Sometimes, we may not want to rescue every error because we may actually be doing something wrong such as entering bad data into the database. In such cases we are better off rescuing only specific errors. For example, let's say you want 8/0 to proceed, but only want it to be logged so the system knows something like this happened.

To catch the error properly let's include our begin and rescue block, but this time, specify the error that needs to be rescued.

begin
  puts 8/0
rescue ZeroDivisionError => e
  puts "Error occurred: #{e}"
end

In this code, we are moving the description associated with ZeroDivisionError to the variable e, and printing it out like a normal variable.

If you execute this code, the output will be: Error occurred: divided by 0.

This format can be particularly useful when printing error messages to a log file, as it would give a better explanation of what went wrong that we can reference later on when performing debugging.

Let's try something else now.

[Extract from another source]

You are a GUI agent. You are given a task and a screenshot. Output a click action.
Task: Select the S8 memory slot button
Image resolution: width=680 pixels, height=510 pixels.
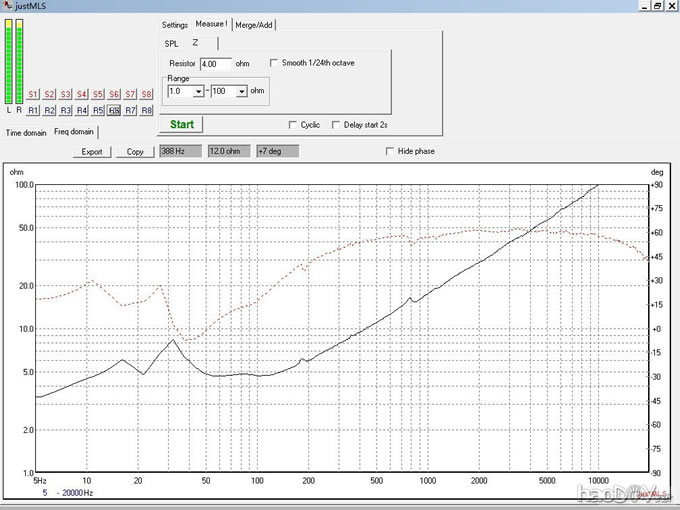(x=147, y=94)
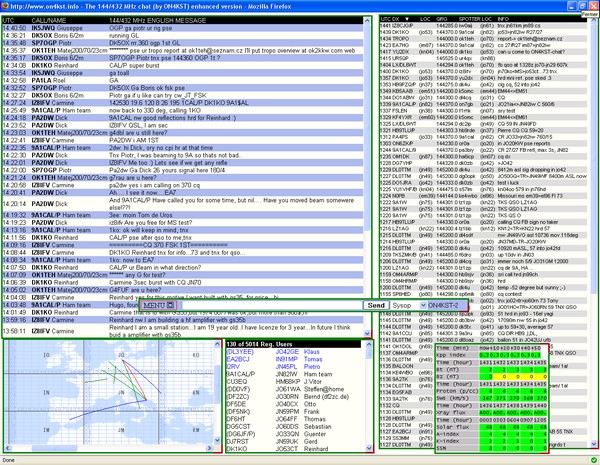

Change the code to puts nil + 10 instead of 8/0.

If you run this code, it gives the following error:

error_handling.rb:1:in `<main>': undefined method `+' for nil:NilClass (NoMethodError)

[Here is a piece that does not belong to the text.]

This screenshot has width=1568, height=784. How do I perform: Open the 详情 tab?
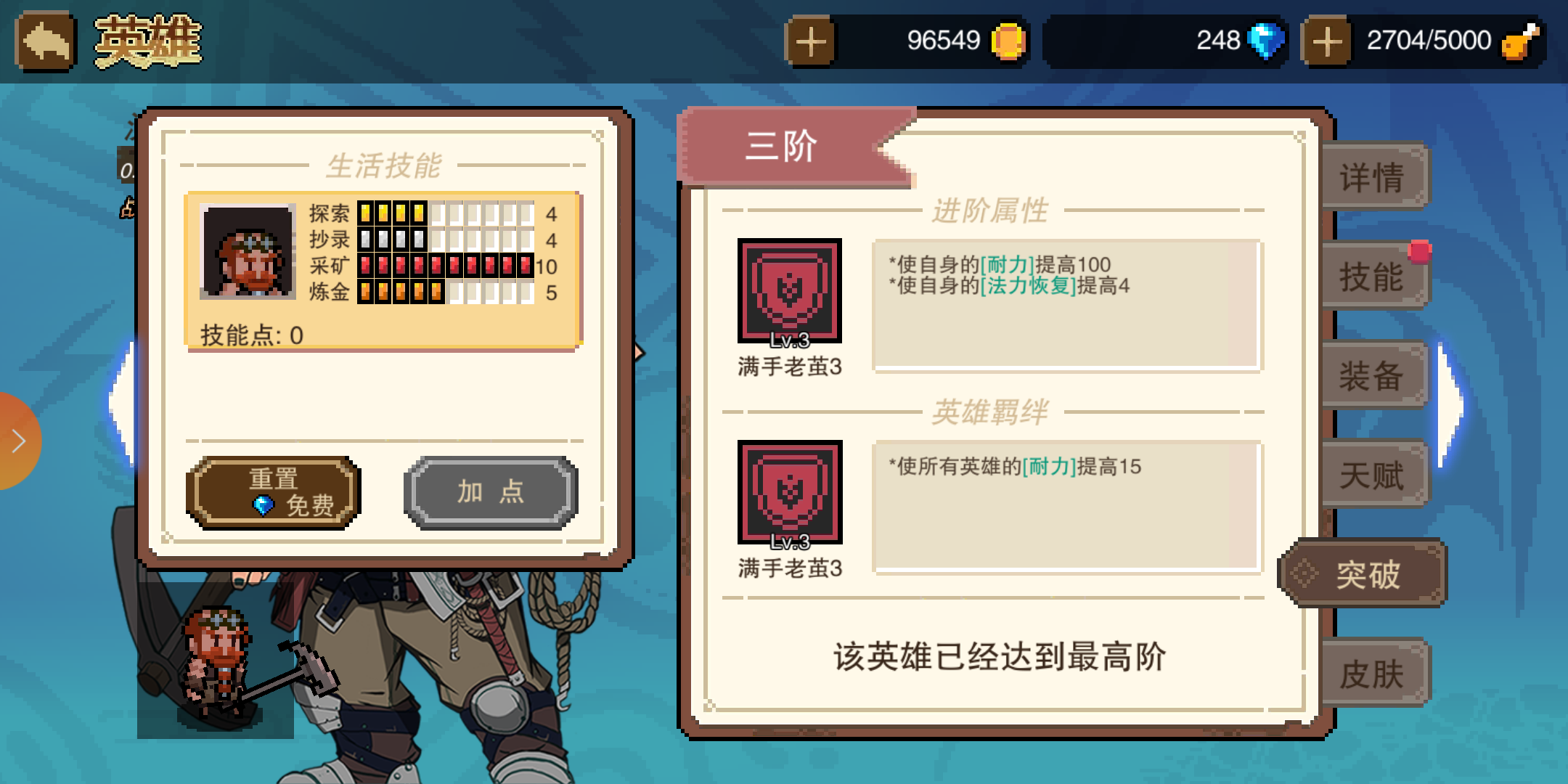[1375, 177]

If you see, the application gives the NoMethodError which is exactly what it should be doing because nil is not a class defined for the + method.

Also, this error is not caught by the rescue block because we are asking it to catch only the ZeroDivisionError. To catch all standard errors, the code should be:

rescue StandardError => e

Now, if you run this code, the output will be:

Error occurred: undefined method `+' for nil:NilClass

This is definitely a more descriptive error message and it won't force the application to break.

devCamp Notes: It's important to keep in mind that the goal of error handling is not hiding errors, rather it is only for recording them so that you can fix the code implementation.